Mr Hunt says the NHS is the envy of the world
Elderly people in England are to have a named clinician responsible for their care when they leave hospital, the health secretary has said.
The initiative is to be unveiled at an event to celebrate the 65th anniversary of the National Health Service.
Mr Hunt says it will to help create a "more personal service".
But Labour have said the NHS' anniversary is overshadowed by a "real sense of worry about where the NHS is heading".
At an event at Guy's Hospital in London, Mr Hunt will announce that a named doctor or nurse will be responsible for the patients "at all times".
He will say: "As we celebrate, we also reflect. The world today is very different to 1948. The old model was curable illnesses where you went into hospital unwell and came out better.
"Yet most people now leave hospital with long-term conditions which need to be supported and managed at home.

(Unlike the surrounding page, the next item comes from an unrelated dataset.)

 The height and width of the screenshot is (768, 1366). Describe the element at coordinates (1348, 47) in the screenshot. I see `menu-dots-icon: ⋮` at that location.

"So the challenge today is to provide integrated, co-ordinated, out of hospital care. Something where the NHS, with our tradition of family doctors and primary care, could lead the world.
"But to do that we need to know that there is a clinician accountable for vulnerable older people in the community, just as there is a consultant responsible for them in hospital...
"They should be named so that patients, families and carers all know where the buck stops."
'Wrong path'
Mr Hunt will say the eight million people with diabetes, chronic obstructive pulmonary disease and heart disease "need radically different models of care to what the NHS has been accustomed to" and could benefit from the plan.
The health secretary is also to launch a new organisation, Genomics England, to map the DNA of 100,000 patients with cancer and rare diseases.
Mr Hunt said: "If we really want this to be the century of personalised care, then we must radically improve our understanding of disease and how to design treatments better tailored to individual patients.
"Combine the information from genomes with the information in digital medical records - all done with proper consent - and you have the most remarkable treasure trove about the make-up of diseases with huge clues as to how to treat them."
Shadow health secretary Andy Burnham said the NHS anniversary was being overshadowed by "a real sense of worry about where the NHS is heading under David Cameron".
"Patients and staff have precious little faith that the NHS is safe in this government's hands," he said.
"Cameron's reorganisation has put the NHS on the wrong path - a fast-track to fragmentation and privatisation."
But speaking ahead of his announcement Mr Hunt said: "The NHS has done more to improve people's lives than any other institution in our history, and its excellence makes us the envy of the world.
"We have taken real steps to protect the NHS and to give it a sustainable future."